Your little one sounds exactly like mine!! DD is 2 1/2 now, and she loves to give and recieve hugs, she is very affectionate, very empathetic. More affectionate than average, I would say! We do have to remind her (often) when we are around other kids that she needs to give them space, ask first before giving hugs, etc, etc. She is learning! I totally understand that other kids need space...not everyone likes a huge bear hug from a stranger! But it is a little sad to see her enthusiasm for others basically rejected. Just part of growing up, I suppose.

As far as why she's like this, I do think it is part personality, part her AP upbringing. She's a people-person; she loves being around other kids. We've also cuddled her and held her so much. She nursed until recently, still sleeps with us, was carried in a sling most of the time for the first year. But she has a cousin the same age who was raised exactly the same way as her (very AP) but has a totally different personality, and he is not very affectionate at all. So I guess I contribute the "lovey"ness in part to AP, but probably mostly personality. The way we've parented just sort of reinforced some natural tendencies that she had: we've created a hugging monster!
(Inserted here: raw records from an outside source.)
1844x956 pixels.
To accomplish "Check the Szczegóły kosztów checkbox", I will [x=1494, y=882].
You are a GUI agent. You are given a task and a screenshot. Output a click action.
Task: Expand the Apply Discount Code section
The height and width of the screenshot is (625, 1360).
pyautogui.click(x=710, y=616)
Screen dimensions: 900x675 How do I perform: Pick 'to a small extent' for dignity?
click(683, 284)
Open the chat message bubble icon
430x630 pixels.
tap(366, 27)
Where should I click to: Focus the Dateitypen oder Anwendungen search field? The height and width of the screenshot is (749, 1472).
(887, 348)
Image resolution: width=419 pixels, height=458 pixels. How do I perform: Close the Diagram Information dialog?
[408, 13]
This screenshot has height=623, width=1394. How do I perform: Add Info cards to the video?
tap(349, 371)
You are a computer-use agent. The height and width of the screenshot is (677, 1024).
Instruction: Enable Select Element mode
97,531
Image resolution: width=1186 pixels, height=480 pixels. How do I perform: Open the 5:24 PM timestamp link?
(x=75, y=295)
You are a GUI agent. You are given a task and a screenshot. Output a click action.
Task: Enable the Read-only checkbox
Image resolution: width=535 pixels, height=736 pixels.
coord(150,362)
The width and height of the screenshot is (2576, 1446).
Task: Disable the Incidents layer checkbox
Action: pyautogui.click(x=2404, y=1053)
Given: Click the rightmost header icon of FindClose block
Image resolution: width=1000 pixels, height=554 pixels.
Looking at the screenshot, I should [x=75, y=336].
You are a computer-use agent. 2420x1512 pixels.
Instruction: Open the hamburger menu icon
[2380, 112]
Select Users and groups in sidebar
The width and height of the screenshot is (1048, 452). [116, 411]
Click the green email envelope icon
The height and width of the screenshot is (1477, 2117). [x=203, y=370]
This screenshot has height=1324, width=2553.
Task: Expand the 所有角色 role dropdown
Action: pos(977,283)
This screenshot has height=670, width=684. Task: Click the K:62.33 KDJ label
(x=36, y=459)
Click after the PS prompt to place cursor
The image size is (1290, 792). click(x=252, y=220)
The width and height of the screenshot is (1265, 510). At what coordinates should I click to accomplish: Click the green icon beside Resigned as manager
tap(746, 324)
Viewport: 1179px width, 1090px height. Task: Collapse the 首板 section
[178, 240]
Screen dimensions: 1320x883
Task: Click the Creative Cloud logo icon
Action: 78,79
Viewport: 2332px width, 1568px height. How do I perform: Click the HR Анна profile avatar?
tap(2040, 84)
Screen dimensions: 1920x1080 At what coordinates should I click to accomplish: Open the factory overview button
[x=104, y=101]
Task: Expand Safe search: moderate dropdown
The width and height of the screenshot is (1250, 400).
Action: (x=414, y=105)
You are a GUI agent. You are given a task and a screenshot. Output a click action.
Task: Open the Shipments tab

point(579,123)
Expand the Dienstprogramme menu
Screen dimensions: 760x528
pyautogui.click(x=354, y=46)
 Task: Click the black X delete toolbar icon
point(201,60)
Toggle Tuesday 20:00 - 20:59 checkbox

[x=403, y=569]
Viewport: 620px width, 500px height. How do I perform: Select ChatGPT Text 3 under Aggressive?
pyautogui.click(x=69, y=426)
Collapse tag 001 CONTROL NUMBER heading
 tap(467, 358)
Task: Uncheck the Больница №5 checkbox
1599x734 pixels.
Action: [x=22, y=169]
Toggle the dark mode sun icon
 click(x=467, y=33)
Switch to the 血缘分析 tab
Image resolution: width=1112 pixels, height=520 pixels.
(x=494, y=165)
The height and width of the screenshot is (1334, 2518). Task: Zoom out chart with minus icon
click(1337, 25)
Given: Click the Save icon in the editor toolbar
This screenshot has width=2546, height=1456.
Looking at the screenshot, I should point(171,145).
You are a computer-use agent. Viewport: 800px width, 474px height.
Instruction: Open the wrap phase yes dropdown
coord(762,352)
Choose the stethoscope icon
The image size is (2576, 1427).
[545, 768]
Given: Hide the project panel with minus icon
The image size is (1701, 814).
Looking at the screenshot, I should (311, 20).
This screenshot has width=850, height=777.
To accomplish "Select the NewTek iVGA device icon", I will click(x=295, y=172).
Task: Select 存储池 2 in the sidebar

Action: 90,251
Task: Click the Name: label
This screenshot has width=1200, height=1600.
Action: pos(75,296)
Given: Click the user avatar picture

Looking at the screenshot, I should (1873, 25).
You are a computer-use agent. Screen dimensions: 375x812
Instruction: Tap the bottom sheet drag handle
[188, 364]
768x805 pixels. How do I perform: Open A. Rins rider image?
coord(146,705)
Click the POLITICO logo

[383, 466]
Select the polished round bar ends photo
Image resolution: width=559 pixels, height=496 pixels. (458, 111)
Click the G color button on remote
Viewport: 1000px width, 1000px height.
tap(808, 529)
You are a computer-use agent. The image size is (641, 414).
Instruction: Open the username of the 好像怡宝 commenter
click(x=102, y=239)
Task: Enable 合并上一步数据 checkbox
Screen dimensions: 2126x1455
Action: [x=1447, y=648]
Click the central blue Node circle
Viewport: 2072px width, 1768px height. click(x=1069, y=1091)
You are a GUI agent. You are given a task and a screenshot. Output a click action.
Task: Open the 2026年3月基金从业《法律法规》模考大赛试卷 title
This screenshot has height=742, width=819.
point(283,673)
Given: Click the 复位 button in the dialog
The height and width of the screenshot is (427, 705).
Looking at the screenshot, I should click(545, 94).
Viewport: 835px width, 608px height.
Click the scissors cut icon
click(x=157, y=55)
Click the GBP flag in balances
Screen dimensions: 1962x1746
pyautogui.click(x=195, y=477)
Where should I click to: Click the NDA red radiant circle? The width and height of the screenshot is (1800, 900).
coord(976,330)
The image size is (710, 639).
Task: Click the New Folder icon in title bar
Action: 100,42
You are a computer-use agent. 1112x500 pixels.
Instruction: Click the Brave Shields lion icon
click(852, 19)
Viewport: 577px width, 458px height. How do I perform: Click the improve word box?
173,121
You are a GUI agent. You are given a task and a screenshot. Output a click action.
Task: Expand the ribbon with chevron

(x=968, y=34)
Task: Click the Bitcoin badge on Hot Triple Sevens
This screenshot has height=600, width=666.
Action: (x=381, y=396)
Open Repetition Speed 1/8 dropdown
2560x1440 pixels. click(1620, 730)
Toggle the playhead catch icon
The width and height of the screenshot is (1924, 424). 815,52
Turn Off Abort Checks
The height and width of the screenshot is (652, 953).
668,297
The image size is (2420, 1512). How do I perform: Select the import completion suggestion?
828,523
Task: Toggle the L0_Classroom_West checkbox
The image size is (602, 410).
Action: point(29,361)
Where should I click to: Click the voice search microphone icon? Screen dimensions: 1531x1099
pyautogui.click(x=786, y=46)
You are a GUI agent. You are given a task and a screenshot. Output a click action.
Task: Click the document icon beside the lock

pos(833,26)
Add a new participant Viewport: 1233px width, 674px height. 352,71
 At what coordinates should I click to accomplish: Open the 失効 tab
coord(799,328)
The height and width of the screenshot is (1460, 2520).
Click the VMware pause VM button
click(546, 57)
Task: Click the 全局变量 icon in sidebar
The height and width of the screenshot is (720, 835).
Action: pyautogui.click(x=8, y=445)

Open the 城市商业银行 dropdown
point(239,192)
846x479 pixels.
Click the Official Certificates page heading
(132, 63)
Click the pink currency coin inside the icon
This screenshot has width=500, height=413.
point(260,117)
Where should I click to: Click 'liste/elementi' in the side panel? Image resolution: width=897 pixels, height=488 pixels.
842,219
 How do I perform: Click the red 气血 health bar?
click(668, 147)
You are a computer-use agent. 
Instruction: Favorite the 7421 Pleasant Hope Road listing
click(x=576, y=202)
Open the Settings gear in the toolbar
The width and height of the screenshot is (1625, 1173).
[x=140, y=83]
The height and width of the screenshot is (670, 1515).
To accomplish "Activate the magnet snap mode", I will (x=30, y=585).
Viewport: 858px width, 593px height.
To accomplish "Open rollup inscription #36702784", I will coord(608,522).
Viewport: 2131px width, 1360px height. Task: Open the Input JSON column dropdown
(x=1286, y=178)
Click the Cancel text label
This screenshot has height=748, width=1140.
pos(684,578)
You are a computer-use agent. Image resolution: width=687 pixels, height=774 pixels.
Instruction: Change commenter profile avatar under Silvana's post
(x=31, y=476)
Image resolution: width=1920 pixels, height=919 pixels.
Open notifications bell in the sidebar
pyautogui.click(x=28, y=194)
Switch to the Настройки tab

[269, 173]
But I figure that it's really a wonderful personality trait. I imagine that in the future she will be a very caring, nurturing person; someone who will make others feel good about themselves. A wonderful mom! She just needs a little direction for a while on what is socially okay around others.


----------



## Girl Named Sandoz (Jul 16, 2002)

My son is like that too. He's 3.5 now and very affectionate. He spontaneously hugs other kids and often comes up to give me a hug out of the blue. He's also very compassionate and sensitive to others who are in pain or suffering.

I think it's a lovely trait.


----------



## beanma (Jan 6, 2002)

i have the opposite kid and she was a velcro baby who never wanted to be put down. she will snuggle with me or her dad until the end of time, but doesn't want to hold hands with another child _unless it's on her terms_. i think showing affection has very little to do with an AP upbringing and more with personality.


----------



## Tapioca (Feb 4, 2005)

Thanks for the responses. That's what I was trying to figure out - whether it's her personality or a result of upbringing. I guess it's her personality







: I think it's awesome. She's so different to me, I'm not a very touchy feely person at all.

mominchina: Yes, our DDs sound very similar







It's too bad you don't live around here, we could get them together for a hugfest.


----------



## BurgundyElephant (Feb 17, 2006)

My five-year-old has always been very huggy, too. But it's hard, because she still does it. She didn't outgrow it. And she doesn't seem to care that she should hug kids or strangers. We've had soooooo many talks about it. My two-year-old, on the other hand, doesn't like to touch other kids and will lash out (push) if they get too close. She likes to hide behind my legs.

Yes, they've been raised pretty much the same way.


----------